The architectural historian, Nikolaus Pevsner, commented favourably on the "little originalities which help to relieve the portliness of the building".

Following significant population growth, largely associated with the potteries, the area became an urban district in 1894. The new urban district council purchased the town hall from Baker for use as its headquarters in 1897. A public library, financed with a grant from the philanthropist, Andrew Carnegie, and designed by F. R. Lawson was erected to the east of the town hall, but within the boundaries of the site, in 1906. The town hall ceased to be the local seat of government when the Federation of Stoke-on-Trent was formed in March 1910. A police station, also designed by Robert Scrivener & Son, was erected between the town hall and the public library in 1914. The town hall was subsequently converted for use as the main magistrates' court for the area and the police station was converted for use as the magistrates' clerks' office.

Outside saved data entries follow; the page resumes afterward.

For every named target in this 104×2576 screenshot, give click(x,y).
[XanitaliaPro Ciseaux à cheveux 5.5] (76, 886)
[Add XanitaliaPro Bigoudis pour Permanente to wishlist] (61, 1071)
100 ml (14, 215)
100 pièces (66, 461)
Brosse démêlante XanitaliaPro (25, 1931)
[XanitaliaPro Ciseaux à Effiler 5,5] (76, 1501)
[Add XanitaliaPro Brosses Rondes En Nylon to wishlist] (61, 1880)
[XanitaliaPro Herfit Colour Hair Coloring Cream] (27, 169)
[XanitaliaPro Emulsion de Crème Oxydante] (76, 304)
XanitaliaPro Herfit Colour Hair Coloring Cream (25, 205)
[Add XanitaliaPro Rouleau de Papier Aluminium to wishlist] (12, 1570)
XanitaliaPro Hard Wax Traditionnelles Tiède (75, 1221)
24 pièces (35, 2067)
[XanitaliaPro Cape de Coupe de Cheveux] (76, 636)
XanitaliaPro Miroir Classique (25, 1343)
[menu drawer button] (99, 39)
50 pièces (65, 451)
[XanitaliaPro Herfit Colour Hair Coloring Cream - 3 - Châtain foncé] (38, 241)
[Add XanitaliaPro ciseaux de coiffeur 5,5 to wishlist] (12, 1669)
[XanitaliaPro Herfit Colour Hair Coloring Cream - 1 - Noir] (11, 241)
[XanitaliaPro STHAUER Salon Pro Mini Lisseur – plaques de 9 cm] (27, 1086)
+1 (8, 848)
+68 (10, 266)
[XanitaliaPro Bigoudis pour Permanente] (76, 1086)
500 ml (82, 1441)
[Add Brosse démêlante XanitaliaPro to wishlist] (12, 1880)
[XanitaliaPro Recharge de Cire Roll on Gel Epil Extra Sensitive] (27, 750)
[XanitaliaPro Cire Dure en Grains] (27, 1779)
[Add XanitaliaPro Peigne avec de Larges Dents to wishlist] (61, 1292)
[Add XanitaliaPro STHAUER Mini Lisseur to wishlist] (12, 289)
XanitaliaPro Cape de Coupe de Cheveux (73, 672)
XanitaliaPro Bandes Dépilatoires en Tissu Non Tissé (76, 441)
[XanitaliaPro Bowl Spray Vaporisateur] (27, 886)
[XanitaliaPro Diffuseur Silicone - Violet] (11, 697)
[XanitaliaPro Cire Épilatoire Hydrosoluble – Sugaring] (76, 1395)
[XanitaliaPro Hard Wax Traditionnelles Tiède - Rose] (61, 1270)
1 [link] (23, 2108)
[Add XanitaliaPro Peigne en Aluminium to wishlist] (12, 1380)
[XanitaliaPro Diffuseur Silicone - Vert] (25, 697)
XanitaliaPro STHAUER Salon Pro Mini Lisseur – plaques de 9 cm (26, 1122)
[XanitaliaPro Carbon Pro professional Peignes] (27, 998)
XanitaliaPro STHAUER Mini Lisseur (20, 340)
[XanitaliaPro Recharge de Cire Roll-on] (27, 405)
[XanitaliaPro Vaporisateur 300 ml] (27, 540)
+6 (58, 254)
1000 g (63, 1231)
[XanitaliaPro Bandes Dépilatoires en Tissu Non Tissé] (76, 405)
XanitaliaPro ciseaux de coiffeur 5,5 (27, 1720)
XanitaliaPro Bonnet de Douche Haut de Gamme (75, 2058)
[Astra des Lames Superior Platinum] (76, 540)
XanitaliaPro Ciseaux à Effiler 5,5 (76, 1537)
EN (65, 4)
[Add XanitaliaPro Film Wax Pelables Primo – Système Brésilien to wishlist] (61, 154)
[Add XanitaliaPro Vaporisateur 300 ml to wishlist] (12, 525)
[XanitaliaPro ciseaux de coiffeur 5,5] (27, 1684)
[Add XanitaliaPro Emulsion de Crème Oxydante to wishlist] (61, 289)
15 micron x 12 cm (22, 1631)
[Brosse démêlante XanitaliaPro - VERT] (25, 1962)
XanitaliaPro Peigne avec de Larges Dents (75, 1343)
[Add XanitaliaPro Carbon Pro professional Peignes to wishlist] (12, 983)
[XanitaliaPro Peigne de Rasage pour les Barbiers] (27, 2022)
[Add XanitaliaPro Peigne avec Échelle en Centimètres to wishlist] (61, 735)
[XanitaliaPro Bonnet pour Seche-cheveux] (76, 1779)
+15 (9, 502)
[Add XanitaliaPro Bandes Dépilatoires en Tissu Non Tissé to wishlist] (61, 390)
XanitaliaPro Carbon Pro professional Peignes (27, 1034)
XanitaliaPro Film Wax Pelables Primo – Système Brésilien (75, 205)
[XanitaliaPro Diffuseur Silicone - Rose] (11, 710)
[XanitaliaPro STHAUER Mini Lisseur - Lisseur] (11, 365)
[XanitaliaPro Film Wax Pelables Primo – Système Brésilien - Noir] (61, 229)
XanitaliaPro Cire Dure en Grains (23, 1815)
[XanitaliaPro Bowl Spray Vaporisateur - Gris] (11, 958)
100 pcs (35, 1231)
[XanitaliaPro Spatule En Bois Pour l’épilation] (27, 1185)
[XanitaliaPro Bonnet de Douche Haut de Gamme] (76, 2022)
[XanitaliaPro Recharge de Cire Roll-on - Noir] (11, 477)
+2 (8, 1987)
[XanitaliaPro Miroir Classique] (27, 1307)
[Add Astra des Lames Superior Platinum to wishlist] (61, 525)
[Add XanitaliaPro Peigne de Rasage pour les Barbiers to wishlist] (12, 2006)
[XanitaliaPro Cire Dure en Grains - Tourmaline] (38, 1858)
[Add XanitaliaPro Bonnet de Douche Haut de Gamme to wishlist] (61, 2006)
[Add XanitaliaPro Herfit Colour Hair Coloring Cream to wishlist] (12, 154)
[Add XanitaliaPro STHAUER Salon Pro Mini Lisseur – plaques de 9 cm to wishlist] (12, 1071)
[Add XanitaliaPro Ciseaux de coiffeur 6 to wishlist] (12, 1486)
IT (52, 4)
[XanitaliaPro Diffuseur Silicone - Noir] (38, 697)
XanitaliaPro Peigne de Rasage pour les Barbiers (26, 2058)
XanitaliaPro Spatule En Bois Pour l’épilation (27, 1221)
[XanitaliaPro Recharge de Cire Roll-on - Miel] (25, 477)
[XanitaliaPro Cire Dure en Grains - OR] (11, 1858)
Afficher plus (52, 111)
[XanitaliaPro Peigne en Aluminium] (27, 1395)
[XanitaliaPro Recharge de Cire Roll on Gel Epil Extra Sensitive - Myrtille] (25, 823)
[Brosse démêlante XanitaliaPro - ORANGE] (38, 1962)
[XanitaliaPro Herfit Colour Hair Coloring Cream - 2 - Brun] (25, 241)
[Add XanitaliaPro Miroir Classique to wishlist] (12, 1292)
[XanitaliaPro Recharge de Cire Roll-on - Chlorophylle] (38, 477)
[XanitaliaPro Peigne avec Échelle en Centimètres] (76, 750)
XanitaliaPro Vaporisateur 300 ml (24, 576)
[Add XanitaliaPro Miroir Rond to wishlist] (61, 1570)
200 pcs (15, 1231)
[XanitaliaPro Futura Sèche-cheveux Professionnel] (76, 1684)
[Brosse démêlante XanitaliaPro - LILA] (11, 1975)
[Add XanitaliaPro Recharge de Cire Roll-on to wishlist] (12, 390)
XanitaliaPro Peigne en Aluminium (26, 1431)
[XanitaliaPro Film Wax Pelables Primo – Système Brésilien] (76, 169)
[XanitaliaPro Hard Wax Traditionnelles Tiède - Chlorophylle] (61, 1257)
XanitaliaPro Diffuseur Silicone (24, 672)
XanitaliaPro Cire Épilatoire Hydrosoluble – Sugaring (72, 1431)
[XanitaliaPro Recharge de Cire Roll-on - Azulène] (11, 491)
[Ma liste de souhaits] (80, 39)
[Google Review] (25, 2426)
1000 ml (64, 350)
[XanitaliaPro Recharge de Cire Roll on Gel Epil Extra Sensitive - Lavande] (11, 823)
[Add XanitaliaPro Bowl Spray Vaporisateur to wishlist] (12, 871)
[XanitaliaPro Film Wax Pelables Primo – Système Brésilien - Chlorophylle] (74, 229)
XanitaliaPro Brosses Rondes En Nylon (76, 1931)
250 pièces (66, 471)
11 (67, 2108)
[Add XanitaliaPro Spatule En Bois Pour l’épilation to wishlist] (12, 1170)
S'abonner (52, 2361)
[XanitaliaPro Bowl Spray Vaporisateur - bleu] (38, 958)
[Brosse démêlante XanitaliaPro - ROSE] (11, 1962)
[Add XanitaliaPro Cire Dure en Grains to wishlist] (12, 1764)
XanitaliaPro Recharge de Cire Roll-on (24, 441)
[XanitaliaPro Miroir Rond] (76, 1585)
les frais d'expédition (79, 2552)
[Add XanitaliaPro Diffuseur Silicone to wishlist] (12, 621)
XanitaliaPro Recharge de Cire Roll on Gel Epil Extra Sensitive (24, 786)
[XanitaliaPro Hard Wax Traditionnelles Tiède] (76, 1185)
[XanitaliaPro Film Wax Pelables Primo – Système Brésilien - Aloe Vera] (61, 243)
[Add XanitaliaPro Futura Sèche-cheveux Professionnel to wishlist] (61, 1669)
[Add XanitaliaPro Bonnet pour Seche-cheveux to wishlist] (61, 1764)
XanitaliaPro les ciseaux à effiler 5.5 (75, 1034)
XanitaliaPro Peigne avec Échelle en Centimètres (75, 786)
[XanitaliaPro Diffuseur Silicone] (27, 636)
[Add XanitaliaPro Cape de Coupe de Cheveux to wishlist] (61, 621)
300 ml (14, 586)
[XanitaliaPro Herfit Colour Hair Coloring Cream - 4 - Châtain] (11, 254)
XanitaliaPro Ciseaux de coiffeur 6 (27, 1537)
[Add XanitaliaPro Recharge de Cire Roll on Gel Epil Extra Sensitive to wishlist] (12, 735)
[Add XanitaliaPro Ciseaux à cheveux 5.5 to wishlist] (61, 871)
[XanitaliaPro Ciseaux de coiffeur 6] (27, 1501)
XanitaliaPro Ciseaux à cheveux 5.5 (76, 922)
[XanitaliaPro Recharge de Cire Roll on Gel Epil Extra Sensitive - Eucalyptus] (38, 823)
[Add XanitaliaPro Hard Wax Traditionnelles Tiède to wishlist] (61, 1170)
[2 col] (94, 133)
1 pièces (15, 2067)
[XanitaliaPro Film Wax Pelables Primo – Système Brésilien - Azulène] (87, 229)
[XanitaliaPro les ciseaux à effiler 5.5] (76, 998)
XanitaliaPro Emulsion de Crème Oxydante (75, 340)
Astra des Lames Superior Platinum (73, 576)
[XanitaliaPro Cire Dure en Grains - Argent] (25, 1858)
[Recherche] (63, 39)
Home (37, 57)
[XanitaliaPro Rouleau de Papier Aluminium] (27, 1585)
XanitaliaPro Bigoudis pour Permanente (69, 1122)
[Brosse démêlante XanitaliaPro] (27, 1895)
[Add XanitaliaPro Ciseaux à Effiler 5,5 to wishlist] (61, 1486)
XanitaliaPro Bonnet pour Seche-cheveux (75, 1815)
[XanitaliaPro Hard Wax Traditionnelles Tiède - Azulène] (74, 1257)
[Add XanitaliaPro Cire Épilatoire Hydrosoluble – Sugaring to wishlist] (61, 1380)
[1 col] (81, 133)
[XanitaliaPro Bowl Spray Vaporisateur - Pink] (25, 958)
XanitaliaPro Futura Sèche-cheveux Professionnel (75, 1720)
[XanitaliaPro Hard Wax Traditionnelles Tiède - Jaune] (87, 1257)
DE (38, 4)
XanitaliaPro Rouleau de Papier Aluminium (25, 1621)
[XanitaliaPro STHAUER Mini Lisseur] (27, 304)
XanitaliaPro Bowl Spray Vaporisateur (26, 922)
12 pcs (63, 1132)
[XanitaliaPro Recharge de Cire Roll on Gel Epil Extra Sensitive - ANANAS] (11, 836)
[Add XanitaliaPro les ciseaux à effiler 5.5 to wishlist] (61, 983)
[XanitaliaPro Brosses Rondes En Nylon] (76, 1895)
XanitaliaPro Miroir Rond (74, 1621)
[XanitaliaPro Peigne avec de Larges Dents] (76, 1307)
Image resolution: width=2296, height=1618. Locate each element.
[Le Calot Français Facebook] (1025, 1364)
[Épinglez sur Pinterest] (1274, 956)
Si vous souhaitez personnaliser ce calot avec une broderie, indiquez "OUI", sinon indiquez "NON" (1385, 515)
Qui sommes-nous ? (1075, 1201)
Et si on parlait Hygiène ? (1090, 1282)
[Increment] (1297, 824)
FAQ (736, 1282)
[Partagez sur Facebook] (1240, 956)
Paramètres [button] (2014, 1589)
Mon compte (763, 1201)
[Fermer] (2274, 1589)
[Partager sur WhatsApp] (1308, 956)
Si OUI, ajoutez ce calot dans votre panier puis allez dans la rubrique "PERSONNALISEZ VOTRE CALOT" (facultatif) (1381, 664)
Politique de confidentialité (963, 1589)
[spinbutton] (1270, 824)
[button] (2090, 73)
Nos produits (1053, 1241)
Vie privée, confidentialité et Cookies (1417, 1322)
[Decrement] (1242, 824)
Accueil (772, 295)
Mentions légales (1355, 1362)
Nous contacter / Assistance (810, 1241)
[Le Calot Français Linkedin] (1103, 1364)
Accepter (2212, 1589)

A war memorial, in the form of an obelisk, which was intended to commemorate the lives of local service personnel who had died in the First World War, was unveiled outside the town hall in the presence of Brigadier-General John Campbell VC, on 11 November 1922. Another memorial, in the form of a plaque created from Minton tiles and listing the names of 498 local service personnel, was installed inside the building. During the Second World War, as part of the local fund-raising effort for Wings for Victory Week in April 1943, a Spitfire was parked outside the town hall.

The building continued to serve as a venue for magistrates' court hearings until the courts service relocated to Newcastle-under-Lyme and the building fell vacant in December 2012. In 2013, the Victorian Society listed the building as the fifth most endangered building in England and Wales. Then, in November 2014, protestors from a local action group, who had occupied the building in an attempt to frustrate Ministry of Justice's proposals to sell the building, were served with an eviction order. In February 2015, the building was acquired by Baker & Co., the pottery business founded by William Baker: the company let parts of the building to local businesses, a café and an art gallery. A programme of works to restore the ballroom and to reveal its original vaulted ceiling was carried out with financial support from Arts Council England and completed in 2021.